VII. Curiosités. - Les monuments celtiques sont très rares dans le canton de Rocheservière et dans les cantons voisins. Des quelques groupes que l'on signale dans ces parages, le plus considérable sans contredit est celui de Saint-André-Treize-Voies, situé à un kilomètre du clocher et qui a donné son nom aux métairies de la Grande et de la Petite Roche.

On comptait jadis trois petits menhirs qui ont été renversés et en partie détruits; ils s'élevaient aux abords du ruisseau et de deux sources qui ne tarissaient jamais.

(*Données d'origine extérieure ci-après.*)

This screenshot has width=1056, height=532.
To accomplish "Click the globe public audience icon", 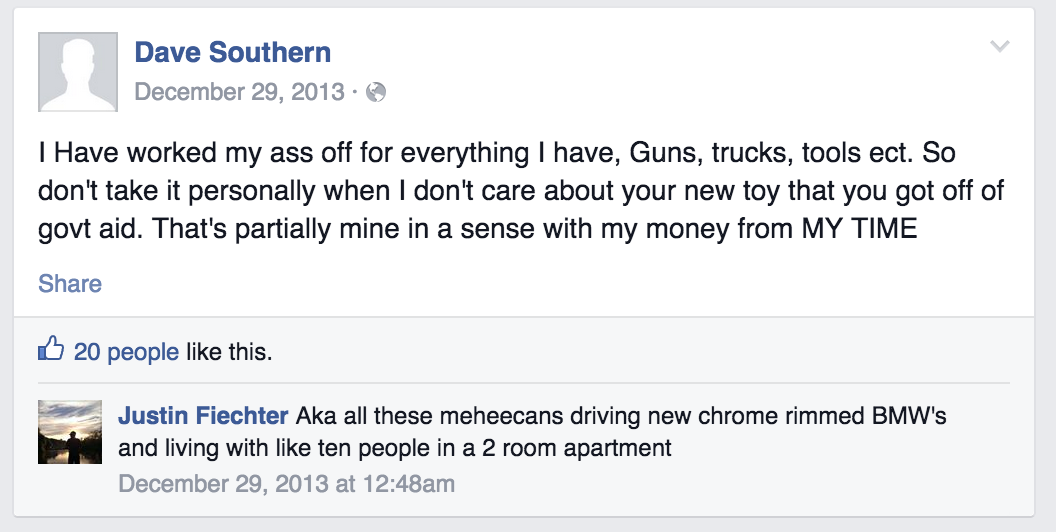I will click(x=376, y=93).
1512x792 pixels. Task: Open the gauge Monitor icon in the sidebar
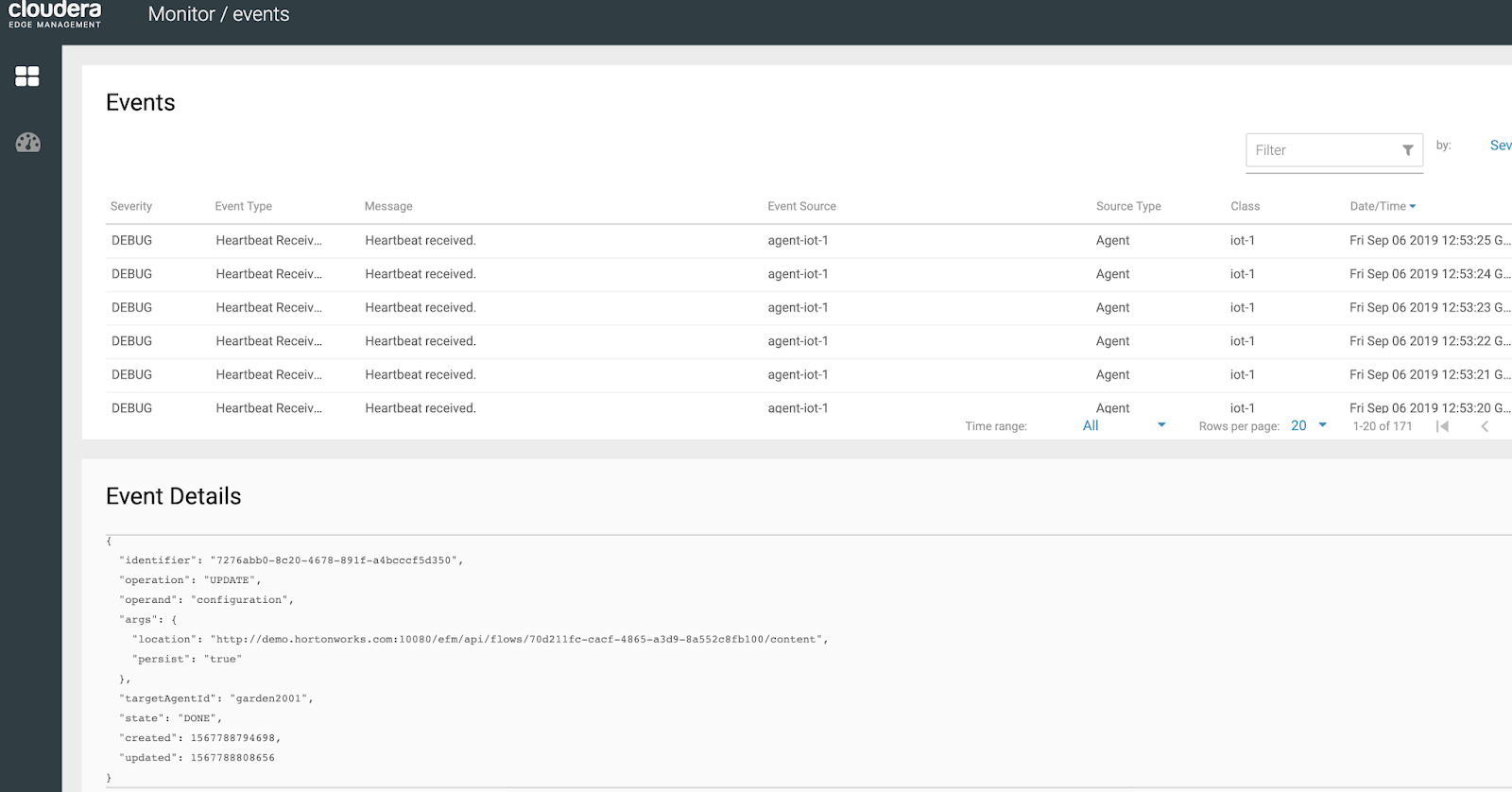[27, 143]
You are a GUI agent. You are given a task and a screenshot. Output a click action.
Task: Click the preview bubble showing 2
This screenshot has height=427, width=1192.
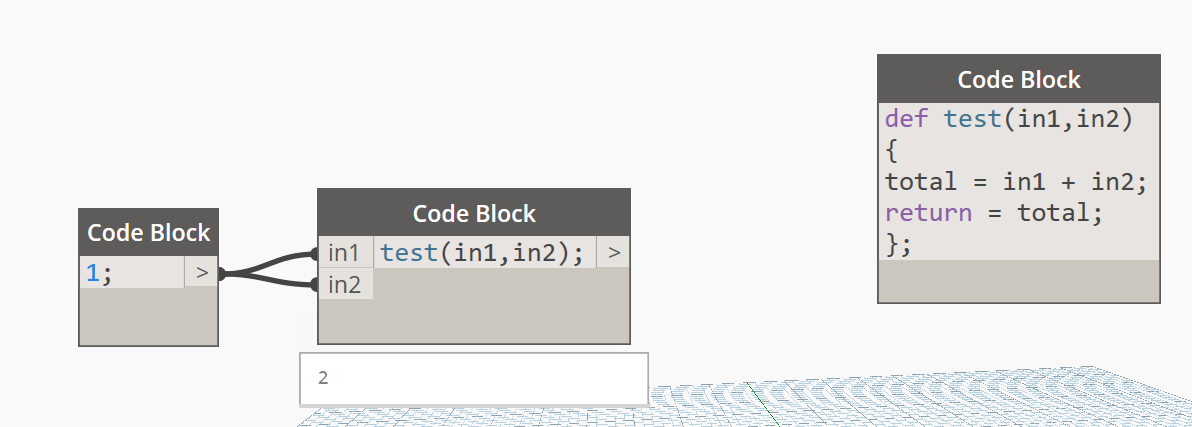pyautogui.click(x=473, y=378)
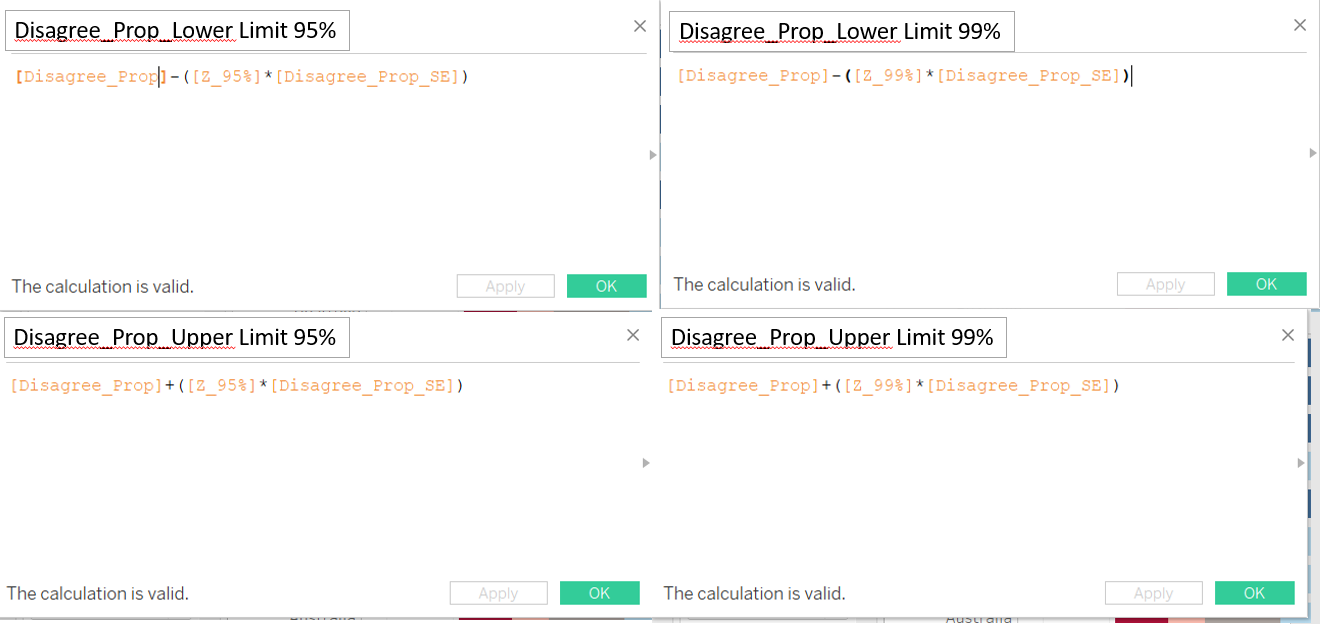Expand function list arrow in Lower Limit 99% editor

click(1313, 153)
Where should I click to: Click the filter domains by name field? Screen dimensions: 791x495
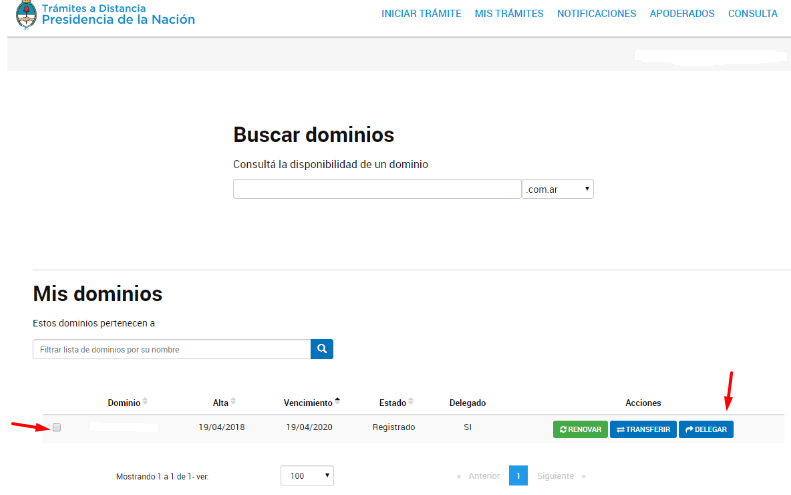171,349
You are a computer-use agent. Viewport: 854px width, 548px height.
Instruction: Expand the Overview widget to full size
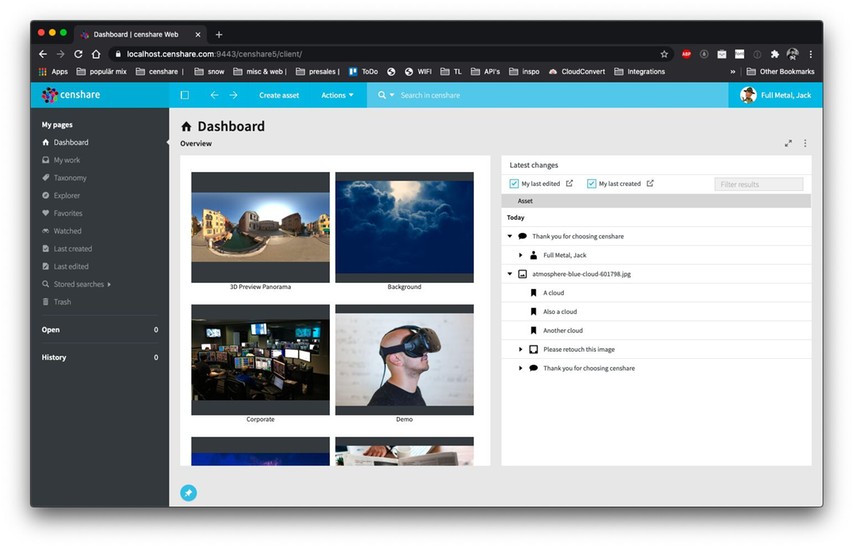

Le menhir du champ dit de la Pierre, dépendant de la Petite-Roche, est le seul debout.

Il est en quartzite d'un beau grain et mesure un mètre quinze d'épaisseur, deux mètres de largeur et deux mètres soixante quinze de hauteur au-dessus du sol. Sa hauteur est toutefois beaucoup plus considérable, car il est enfoncé de plus de deux mètres en terre, comme le prouve une fouille faite, il y a près de cinquante ans, par un chercheur d'or et... d'illusion. On voit par cette description qui a déjà été faite dans l'Annuaire de la Société d'Emulation de la Vendée (1872) que ce monument est l'un des plus intéressants de notre contrée et que la Commission historique et archéologique départementale devrait prendre des mesures pour en assurer la conservation. II y a cinq ans à peine, les métayers trouvant que cette pierre, située au milieu de leurs champs, entravait leurs labours, résolurent de s'en débarrasser. Huit boeufs furent attelés et malgré les plus grands efforts le menhir, autour duquel on

avait enlevé la terre à plus de deux mètres de profondeur, ne bougea pas. Mais, dans une autre entreprise possible, on pourrait peut-être user des explosifs et, cette fois, le précieux vestige de l'âge préhistorique, attrait du voyageur et de l'archéologue, disparaîtrait définitivement.

Avec le menhir de la Roche disparaîtrait également une curieuse légende. Ce monolithe a le privilège, assure-t-on, de virer au son de l'Angélus et de danser autour du Champ de la Pierre dans la nuit du Mardi-Gras.